= Le financier et le savetier =

1856 opera by Jacques Offenbach

Jacques Offenbach by Nadar, c. 1860s

Le financier et le savetier (The financier and the cobbler) is a one-act opérette bouffe of 1856 with words by Hector Crémieux and Edmond About, and music by Jacques Offenbach, based on the poem by La Fontaine. In 1842 Offenbach had set The Cobbler and the Financier (Le Savetier et le Financier) among a set of six fables of La Fontaine.

==Performance history==
Le financier et le savetier was first performed in Paris, at the refurbished Théâtre des Bouffes-Parisiens, on 23 September 1856, and ran into 1857. In 1858 it was performed by the company at Bad Ems. At the Carltheater in Vienna it was staged as Schuhflicker und Millionär in January 1859. A complete recording of Keck’s critical edition was made in 2007.

==Roles==

| Role | Voice type | Premiere Cast, 23 September 1856 (Conductor: Jacques Offenbach) |
| Belazor, a financier | tenor | Étienne Pradeau |
| Larfaillou, a cobbler | tenor | Gustave Gerpré |
| Aubépine | soprano | Marie Dalmont |
| First guest | baritone | Davoust |
A page, guests, servants

==Synopsis==
The drawing-room of rich financier Belazor on his name-day; it is 1856 and nine o’clock in the evening
A page waits at the entrance, Belazor paces up and down. Larfaillou can be heard singing off-stage.

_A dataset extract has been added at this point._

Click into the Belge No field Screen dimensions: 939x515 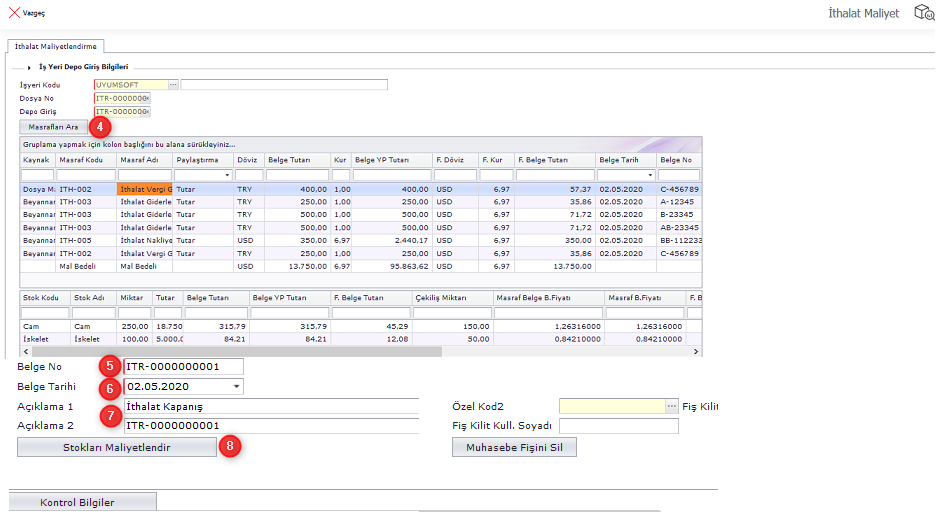(183, 367)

Larfaillou, the cobbler who works downstairs comes in, uninvited, and is asked to leave by Belazor (who is fed up with his constant singing). Larfaillou says he has come to ask for the hand of Belazor’s daughter Aubépine.
Belazor asks how he has come to know the girl, and the cobbler replies that he does the repairs for the pensionnat where she stays. The cobbler also admits that the girl’s potential dowry and inheritance are no barriers to his proposal.
Belazor stalls his first guests as he gets rid of Larfaillou.
After the guests have gushed their admiration for him, Belazor (with Larfaillou singing off-stage again) outlines his hopes to get rid of his neighbour through statistical analysis of the death rate of cobblers: he will achieve it by forcing the merger of all the cobbler businesses in Paris so that Larfaillou is the only one left, and that given at least one cobbler dies each year in the city he will then get rid of him.

Aubépine, released from the pension for the celebration, enters and sings some couplets after which she presents a gift to her father. She then sings a 'fable', based on that by La Fontaine (‘Le Savetier et le Financier’), but arranged by her school mistresses. A waltz is heard in preparation for dancing.
Belazor has a brainwave: invite the cobbler back up and bribe him with 300 écus. Larfaillou comes in and reluctantly accepts the money. Alone with Aubépine – who has fallen in love with him – he admits he is no Prince of Gerolstein, but – in a duo with Aubépine – declares his love for her. They wonder how to get round the problem of his lack of money. Aubépine says that she has learnt from her father how to play the stock exchange but as it is nearly midnight and it is closed, Larfaillou challenges one of the guests to a game of lansquenet.
Chance is on his side; in the 'trio' he continually beats the guest. Then Belazor plays against him, but loses 8, 16, then 32 million, then his house, his spectacles and finally the financier has to strip out of his evening dress to hand over to Larfaillou. The cobbler, donning these fine clothes loses his common accent – while Belazor, in the cobbler’s old clothes begins to speak in slang. As a final attempt to annoy his neighbour the financier tries a song of his own, but Larfaillou merely asks for another verse. However, as a millionaire now, Larfaillou can again demand the hand of Aubépine.

The end of the trio ('Le jeu, fièvre brûlante') refers to the duo of Blondel and Richard 'Une fièvre brûlante' from Act II of Richard Coeur-de-lion. In the scene of ‘jeu d’oie’ in Act II of La belle Hélène Offenbach referred back to Le financier et le savetier.

==Recording==
Ghyslaine Raphanel (soprano), Eric Huchet (tenor), Frank Thézan (tenor), Frédéric Bialecki (baritone); Orchestre des Concerts Pasdeloup conducted by Jean-Christophe Keck; recorded November 13, 14 & 16, 2007. CD: Universal Music Classics France 442 8964 DDD Stereo.